Dataset.
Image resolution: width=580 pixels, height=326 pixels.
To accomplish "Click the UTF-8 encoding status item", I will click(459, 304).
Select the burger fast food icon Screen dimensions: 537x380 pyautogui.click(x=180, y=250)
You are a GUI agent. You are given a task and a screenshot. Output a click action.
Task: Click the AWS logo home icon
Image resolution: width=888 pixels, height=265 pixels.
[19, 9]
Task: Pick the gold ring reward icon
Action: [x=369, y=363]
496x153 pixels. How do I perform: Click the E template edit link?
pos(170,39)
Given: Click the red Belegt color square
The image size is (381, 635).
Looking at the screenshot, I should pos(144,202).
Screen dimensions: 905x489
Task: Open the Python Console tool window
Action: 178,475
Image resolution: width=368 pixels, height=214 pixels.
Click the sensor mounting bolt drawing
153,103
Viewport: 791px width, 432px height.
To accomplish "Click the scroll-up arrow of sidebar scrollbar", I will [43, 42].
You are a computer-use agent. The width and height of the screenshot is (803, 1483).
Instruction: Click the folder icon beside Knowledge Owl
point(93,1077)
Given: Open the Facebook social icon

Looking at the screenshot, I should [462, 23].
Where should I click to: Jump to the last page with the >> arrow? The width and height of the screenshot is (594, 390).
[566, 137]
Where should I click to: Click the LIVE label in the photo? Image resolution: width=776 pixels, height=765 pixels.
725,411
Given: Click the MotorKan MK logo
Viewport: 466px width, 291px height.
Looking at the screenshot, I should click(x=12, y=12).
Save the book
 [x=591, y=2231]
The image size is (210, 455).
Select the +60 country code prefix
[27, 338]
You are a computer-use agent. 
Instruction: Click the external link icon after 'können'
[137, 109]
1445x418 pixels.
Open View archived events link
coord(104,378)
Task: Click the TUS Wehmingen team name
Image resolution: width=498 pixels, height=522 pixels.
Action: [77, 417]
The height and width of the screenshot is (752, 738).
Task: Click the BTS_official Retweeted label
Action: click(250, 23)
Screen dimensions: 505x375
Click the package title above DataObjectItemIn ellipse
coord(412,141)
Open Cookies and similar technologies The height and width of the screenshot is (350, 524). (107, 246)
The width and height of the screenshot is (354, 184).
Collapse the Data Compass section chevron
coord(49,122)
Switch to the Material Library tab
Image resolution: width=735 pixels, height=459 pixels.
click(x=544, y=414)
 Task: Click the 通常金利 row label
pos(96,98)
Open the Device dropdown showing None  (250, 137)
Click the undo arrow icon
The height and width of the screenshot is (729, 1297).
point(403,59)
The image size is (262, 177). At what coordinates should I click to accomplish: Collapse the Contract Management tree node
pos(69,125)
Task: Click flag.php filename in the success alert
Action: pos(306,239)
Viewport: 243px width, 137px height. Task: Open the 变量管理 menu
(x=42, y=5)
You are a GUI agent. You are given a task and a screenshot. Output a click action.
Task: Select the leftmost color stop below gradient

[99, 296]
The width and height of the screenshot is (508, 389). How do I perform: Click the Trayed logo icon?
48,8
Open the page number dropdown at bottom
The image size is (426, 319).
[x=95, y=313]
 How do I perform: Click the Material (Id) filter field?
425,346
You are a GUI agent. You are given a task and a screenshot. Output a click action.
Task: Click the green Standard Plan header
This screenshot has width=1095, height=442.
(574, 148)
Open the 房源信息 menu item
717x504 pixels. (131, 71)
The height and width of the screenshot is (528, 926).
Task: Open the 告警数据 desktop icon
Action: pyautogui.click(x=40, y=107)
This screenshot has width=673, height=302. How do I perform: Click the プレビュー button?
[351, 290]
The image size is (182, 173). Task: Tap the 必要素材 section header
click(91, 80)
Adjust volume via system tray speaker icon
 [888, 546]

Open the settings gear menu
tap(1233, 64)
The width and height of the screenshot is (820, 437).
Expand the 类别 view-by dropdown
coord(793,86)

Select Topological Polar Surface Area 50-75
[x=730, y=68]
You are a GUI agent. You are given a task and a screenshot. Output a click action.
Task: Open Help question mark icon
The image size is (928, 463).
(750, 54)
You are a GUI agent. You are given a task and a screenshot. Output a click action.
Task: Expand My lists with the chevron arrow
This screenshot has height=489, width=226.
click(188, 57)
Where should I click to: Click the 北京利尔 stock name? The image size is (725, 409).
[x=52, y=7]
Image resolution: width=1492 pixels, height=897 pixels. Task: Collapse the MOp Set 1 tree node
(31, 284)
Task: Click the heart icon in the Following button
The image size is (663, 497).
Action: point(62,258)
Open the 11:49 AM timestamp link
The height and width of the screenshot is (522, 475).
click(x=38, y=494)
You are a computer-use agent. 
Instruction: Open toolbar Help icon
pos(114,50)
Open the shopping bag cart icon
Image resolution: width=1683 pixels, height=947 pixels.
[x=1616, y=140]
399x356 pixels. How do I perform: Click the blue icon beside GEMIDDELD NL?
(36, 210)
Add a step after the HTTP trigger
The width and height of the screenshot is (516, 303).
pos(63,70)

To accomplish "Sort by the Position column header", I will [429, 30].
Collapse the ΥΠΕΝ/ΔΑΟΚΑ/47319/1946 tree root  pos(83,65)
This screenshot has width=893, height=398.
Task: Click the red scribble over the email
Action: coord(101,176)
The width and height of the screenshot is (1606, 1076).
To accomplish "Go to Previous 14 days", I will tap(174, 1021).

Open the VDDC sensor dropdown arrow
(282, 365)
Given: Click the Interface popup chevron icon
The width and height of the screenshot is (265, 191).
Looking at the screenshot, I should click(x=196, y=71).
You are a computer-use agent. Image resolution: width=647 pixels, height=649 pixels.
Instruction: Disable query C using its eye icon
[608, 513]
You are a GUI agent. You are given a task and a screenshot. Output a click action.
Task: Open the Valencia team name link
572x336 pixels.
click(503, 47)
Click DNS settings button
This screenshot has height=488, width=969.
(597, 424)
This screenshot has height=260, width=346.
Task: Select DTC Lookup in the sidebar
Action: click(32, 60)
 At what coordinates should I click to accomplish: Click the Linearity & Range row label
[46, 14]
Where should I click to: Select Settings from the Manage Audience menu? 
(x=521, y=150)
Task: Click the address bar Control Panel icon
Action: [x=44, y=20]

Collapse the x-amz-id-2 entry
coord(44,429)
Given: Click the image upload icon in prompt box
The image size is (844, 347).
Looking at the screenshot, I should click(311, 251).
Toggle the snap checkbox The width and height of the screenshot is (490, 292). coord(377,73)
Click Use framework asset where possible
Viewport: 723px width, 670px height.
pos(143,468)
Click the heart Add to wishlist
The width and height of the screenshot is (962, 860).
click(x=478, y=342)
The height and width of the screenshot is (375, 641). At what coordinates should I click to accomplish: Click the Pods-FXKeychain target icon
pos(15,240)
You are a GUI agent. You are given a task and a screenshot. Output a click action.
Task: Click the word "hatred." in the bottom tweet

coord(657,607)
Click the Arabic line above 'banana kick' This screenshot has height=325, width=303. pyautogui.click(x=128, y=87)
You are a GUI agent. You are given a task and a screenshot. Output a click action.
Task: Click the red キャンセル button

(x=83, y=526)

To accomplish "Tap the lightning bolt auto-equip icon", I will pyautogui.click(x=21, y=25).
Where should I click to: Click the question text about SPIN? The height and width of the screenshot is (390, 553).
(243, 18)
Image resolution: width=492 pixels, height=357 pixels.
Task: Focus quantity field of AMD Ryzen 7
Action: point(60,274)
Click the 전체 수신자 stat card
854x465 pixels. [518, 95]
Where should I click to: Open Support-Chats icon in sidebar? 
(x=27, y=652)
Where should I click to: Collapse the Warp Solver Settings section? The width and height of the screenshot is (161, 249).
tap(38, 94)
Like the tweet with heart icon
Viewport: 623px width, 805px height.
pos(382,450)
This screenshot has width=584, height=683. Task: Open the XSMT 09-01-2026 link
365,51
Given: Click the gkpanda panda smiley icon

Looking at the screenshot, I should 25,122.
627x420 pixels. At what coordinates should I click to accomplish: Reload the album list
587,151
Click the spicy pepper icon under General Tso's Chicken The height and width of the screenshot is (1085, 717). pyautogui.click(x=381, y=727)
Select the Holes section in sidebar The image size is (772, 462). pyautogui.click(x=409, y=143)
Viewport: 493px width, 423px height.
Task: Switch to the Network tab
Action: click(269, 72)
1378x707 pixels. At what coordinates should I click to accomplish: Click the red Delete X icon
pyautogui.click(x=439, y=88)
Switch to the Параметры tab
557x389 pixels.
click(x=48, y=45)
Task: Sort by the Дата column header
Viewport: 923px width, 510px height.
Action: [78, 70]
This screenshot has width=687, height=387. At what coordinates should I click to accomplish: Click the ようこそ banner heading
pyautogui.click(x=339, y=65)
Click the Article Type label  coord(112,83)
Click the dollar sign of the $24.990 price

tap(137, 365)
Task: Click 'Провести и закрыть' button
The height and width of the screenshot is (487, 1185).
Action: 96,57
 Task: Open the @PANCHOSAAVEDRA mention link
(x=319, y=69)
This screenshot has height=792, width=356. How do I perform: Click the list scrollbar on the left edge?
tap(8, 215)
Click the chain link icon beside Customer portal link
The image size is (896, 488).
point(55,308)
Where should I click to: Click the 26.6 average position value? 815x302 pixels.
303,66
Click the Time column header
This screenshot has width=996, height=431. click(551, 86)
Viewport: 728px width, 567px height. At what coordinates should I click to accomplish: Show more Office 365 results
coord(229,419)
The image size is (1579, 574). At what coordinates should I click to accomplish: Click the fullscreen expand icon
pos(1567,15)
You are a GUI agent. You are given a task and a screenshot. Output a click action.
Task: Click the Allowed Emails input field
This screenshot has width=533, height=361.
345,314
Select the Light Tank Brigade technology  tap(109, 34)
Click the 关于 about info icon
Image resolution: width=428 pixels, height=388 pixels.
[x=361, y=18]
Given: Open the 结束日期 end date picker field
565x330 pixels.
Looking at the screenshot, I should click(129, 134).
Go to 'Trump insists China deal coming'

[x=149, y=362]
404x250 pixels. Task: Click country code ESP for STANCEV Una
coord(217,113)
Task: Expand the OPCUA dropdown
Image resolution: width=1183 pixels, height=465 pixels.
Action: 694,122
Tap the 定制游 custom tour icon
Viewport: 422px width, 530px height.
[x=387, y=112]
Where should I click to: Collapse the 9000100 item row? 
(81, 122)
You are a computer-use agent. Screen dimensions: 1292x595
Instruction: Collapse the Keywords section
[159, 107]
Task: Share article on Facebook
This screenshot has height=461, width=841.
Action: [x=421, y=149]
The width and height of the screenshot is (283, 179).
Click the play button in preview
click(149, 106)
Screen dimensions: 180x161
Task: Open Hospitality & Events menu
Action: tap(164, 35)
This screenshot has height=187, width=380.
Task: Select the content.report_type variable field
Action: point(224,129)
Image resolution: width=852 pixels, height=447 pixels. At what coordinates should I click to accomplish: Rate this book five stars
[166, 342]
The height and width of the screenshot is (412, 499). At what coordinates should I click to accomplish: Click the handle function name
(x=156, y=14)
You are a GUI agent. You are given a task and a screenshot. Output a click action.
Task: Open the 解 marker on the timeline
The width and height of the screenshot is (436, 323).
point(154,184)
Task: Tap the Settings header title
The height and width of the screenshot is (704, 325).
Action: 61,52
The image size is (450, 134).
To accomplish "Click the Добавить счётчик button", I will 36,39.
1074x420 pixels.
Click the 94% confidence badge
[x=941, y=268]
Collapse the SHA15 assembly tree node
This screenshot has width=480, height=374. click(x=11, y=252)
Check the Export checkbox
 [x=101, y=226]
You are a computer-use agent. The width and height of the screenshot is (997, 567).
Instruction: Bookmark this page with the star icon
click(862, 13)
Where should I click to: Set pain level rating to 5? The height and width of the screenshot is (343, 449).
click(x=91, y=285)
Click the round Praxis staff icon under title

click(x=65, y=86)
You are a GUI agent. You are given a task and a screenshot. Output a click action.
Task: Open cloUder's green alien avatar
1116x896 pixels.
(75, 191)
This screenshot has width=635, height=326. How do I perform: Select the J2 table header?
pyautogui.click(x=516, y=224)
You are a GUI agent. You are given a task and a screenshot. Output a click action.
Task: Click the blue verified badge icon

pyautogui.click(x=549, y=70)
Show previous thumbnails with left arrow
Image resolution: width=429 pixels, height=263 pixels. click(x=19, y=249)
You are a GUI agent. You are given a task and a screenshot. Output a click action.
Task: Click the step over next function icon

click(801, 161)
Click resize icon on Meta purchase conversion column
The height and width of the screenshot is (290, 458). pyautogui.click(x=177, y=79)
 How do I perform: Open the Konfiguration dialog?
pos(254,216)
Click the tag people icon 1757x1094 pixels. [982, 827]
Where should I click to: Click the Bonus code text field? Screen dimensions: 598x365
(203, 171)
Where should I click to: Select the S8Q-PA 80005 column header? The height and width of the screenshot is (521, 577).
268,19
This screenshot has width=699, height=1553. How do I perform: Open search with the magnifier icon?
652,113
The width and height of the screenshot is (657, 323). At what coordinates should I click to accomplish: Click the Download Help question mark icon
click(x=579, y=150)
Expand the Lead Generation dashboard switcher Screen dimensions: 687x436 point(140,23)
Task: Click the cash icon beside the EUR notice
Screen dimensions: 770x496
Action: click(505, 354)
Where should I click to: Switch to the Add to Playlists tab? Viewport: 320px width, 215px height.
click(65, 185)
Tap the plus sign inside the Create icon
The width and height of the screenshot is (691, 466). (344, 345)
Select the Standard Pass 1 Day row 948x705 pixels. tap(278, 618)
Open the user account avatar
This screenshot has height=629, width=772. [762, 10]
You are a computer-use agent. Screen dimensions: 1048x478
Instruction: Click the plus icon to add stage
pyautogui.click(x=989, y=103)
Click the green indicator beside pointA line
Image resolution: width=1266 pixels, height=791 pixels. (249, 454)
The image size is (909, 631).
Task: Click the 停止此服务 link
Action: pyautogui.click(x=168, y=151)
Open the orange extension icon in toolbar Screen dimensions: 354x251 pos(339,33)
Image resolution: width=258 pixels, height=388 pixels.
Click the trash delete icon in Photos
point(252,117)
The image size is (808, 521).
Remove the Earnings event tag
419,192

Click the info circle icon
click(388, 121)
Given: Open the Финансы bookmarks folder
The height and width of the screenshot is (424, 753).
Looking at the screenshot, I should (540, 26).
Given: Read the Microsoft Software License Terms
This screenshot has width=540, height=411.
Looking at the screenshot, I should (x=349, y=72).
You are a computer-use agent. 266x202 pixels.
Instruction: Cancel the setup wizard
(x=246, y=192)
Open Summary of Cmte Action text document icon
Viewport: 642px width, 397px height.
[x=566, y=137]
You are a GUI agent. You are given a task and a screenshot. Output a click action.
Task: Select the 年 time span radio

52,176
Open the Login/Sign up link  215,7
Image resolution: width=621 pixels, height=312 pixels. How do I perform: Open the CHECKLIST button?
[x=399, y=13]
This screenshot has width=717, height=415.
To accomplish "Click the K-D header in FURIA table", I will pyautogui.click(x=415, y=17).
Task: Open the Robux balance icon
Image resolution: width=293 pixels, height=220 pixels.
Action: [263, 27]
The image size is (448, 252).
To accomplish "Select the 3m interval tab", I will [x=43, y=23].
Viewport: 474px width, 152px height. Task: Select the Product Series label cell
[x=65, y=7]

Exercise. Given the records above, reproduce precisely and only the lines between the line holding "Open the Login/Sign" and the line holding "Task: Open the Robux balance icon", inclusive.

Completed task.
Open the Login/Sign up link  215,7
Image resolution: width=621 pixels, height=312 pixels. How do I perform: Open the CHECKLIST button?
[x=399, y=13]
This screenshot has width=717, height=415.
To accomplish "Click the K-D header in FURIA table", I will pyautogui.click(x=415, y=17).
Task: Open the Robux balance icon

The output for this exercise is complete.